15日、「KENZO」を傘下に置くフランスの高級ブランドグループ「モエ・ヘネシー・ルイ・ヴィトン」(LVMH)が発表した。NIGOは牧瀬里穂(49)と2008年(平20)に再婚したことでも知られる。

LVMHのシドニー・トレダノ会長兼CEOは「このたび、メゾン ケンゾーのアーティスティック・ディレクターにニゴーを迎えることを心よりうれしく思います。非凡な才能をもった日本のデザイナーを迎えることで、私たちは、高田賢三が築き上げたメゾンの歴史に、また新たな1ページを刻むことができるでしょう。ニゴーのもつクリエイティビティとイノベーション、そして、メゾンの歴史に対する想いによって、ケンゾーに宿るあらゆるポテンシャルが存分に発揮されるものと確信しています」とコメントした。

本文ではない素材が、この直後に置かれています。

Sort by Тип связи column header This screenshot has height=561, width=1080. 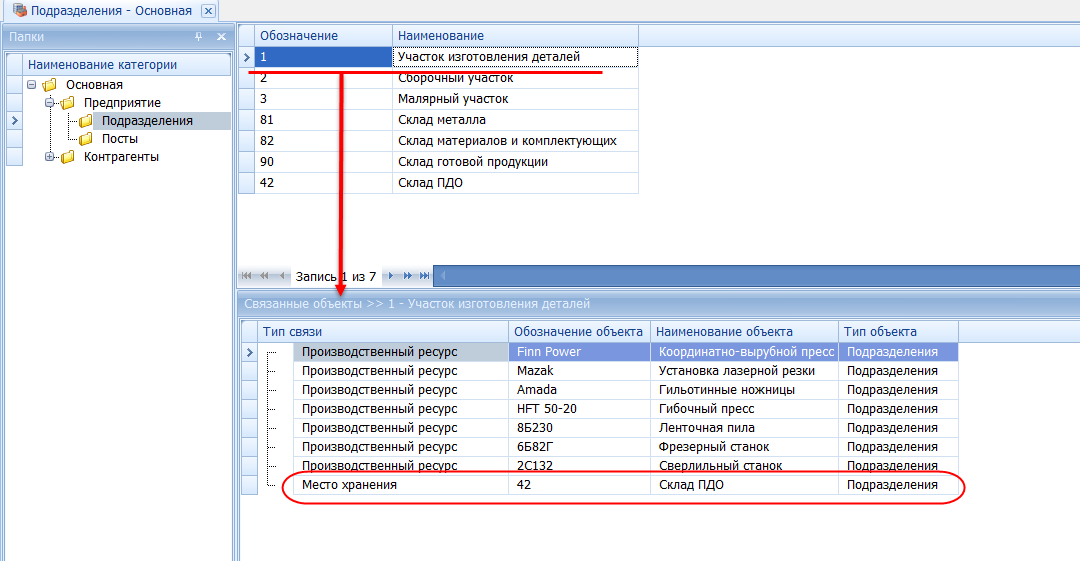pyautogui.click(x=292, y=332)
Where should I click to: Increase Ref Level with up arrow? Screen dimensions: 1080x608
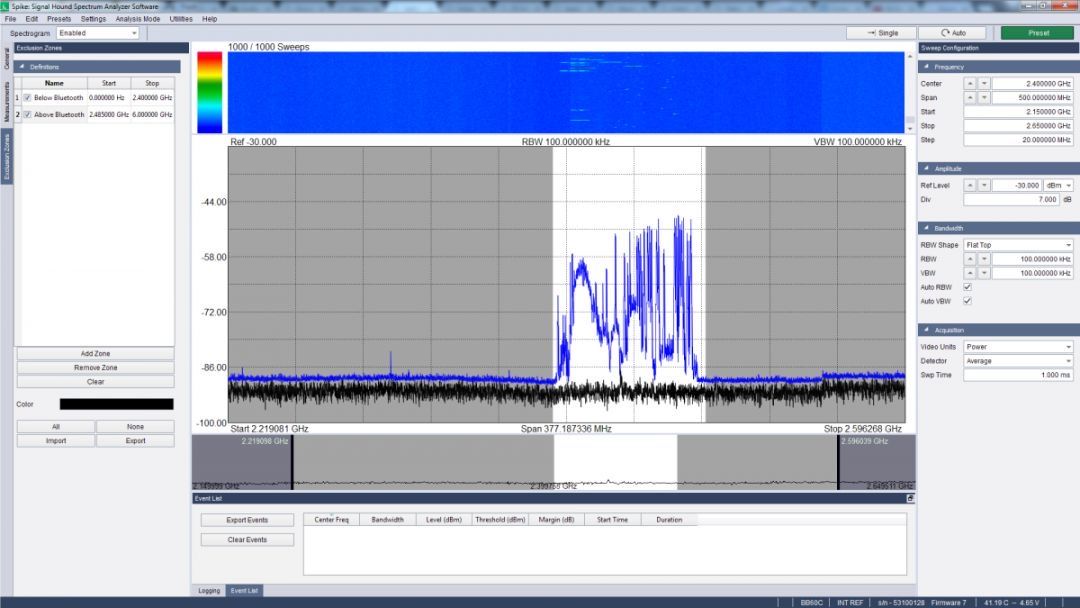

NIGOは「任命いただき、大変光栄に思います。僕は、高田賢三さんがパリで最初のブティックを開いた年に生まれました。そして、僕も高田さんも、東京の同じ服飾学校(文化服装学院)を卒業しています。1993年、ケンゾーがLVMHグループに加わった年に、僕はファッションのキャリアをスタートさせました。オリジナリティーをつくり上げる賢三さんのアプローチは、さまざまな文化への理解によるものでしたが、僕にとっても、それはクリエイティビティの哲学の核心に置いているものです。新しいケンゾーをつくるために、賢三さんのクラフツマンシップのスピリットを継承することは、30年に及ぶ自分のキャリアの中でも最大の挑戦であり、チームと共に成し遂げていきたいことでもあります」とコメントした。

ケンゾーは93年にLVMH傘下に入り、高田さんが99年に高田さんがブランドを離れて以降は、さまざまなデザイナーがディレクターを務めてきた。